### Exercise requirements
Given the listing below, output exactly the line containing "Viewport: 544px width, 408px" and every line after it through the end.

### Data to examine
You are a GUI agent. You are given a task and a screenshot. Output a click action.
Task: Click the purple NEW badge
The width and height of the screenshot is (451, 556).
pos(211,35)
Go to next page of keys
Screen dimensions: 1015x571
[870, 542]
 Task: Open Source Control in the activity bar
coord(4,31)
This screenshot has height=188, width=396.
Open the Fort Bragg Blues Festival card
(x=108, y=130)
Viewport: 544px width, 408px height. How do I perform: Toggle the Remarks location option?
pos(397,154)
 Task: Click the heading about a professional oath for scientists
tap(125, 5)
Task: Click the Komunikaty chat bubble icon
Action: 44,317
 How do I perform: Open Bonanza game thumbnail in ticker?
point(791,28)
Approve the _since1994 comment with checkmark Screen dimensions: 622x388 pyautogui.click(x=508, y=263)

### Output for this exercise
Viewport: 544px width, 408px height. How do I perform: Toggle the Remarks location option?
pos(397,154)
 Task: Click the heading about a professional oath for scientists
tap(125, 5)
Task: Click the Komunikaty chat bubble icon
Action: 44,317
 How do I perform: Open Bonanza game thumbnail in ticker?
point(791,28)
Approve the _since1994 comment with checkmark Screen dimensions: 622x388 pyautogui.click(x=508, y=263)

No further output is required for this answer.